[START OF Input]
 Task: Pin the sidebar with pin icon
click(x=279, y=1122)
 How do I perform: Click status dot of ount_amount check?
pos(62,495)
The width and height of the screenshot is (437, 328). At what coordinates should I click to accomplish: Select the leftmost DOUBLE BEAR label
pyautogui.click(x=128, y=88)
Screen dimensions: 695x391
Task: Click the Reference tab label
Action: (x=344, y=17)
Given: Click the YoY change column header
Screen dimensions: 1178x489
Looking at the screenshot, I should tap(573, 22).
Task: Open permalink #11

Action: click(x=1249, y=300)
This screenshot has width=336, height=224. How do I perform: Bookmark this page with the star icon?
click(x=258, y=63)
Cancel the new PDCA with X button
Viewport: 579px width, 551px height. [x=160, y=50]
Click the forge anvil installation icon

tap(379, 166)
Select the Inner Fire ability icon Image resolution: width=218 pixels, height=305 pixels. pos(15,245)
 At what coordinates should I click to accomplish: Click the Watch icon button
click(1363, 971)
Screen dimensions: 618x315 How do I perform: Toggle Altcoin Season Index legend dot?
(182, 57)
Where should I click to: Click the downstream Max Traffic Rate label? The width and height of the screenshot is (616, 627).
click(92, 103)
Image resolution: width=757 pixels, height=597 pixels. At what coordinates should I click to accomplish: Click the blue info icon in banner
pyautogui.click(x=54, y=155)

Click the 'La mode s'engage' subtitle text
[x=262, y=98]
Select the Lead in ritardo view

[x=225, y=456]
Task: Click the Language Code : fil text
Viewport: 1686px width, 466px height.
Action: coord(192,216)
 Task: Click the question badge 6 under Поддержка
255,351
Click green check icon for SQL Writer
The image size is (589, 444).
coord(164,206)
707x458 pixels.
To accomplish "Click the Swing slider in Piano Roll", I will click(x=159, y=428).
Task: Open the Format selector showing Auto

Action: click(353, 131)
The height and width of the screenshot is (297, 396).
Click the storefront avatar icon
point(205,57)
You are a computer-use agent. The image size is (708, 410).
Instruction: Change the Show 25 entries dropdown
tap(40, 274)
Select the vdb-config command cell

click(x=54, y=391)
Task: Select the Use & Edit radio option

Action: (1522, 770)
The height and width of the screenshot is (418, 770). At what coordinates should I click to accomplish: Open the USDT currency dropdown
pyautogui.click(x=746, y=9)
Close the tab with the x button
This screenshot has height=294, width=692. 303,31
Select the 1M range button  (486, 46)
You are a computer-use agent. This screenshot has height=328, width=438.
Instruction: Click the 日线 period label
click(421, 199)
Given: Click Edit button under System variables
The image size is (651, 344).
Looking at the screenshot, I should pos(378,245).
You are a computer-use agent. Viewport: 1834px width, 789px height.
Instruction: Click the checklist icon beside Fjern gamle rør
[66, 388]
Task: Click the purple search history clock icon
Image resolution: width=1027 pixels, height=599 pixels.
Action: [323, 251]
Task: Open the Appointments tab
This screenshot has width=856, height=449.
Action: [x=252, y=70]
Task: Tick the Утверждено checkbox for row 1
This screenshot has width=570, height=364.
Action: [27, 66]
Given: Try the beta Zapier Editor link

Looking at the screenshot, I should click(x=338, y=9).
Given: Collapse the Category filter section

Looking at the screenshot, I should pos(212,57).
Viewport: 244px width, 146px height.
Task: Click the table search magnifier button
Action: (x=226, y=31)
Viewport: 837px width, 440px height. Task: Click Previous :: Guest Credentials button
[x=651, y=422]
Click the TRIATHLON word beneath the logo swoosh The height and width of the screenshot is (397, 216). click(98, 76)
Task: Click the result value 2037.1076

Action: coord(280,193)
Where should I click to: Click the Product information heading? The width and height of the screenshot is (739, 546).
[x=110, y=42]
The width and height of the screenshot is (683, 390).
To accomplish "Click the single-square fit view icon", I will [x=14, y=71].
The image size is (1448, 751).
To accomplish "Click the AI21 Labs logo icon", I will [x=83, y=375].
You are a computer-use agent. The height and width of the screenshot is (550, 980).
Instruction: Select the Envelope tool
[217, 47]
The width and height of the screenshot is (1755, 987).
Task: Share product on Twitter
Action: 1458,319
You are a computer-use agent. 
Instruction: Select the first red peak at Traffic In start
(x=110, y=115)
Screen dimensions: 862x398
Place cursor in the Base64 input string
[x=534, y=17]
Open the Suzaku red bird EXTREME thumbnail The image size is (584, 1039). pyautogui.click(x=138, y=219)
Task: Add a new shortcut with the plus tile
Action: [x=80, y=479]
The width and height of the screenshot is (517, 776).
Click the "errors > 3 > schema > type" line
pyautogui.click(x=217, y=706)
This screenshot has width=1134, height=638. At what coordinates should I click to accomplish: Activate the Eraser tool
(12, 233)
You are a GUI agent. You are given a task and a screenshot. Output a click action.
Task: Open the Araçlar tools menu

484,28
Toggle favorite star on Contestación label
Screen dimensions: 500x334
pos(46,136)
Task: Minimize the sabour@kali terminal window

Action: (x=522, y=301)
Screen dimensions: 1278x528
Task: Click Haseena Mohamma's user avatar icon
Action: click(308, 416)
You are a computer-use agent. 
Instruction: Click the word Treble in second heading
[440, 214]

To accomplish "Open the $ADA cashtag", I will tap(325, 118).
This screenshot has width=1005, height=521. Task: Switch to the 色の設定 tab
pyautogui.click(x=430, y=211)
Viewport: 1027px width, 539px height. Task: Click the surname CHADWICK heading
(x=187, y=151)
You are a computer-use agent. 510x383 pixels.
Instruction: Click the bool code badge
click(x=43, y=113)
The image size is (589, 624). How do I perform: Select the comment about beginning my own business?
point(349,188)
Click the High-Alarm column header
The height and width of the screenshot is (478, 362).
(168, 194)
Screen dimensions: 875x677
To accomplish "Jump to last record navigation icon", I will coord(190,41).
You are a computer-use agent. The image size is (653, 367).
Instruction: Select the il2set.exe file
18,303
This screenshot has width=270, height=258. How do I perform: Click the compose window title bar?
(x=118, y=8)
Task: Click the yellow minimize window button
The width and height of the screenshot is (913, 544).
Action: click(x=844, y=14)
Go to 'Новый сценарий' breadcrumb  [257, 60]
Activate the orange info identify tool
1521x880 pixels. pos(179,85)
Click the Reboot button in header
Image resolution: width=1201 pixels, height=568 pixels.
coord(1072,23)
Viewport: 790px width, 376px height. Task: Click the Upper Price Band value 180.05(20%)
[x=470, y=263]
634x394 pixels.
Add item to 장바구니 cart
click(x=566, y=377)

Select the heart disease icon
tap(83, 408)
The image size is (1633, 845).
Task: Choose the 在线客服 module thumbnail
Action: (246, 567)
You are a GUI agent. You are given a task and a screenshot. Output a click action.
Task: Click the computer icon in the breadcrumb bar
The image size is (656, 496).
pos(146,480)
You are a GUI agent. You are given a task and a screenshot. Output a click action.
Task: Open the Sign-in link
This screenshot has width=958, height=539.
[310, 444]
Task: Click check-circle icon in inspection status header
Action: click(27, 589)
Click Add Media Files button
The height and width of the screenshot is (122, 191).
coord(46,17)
[END OF Input]
#### [Task instructions]
Select and copy each line in the entries above that contains the string "status". Case counts.

#### [Answer for the task]
 How do I perform: Click status dot of ount_amount check?
Task: Click check-circle icon in inspection status header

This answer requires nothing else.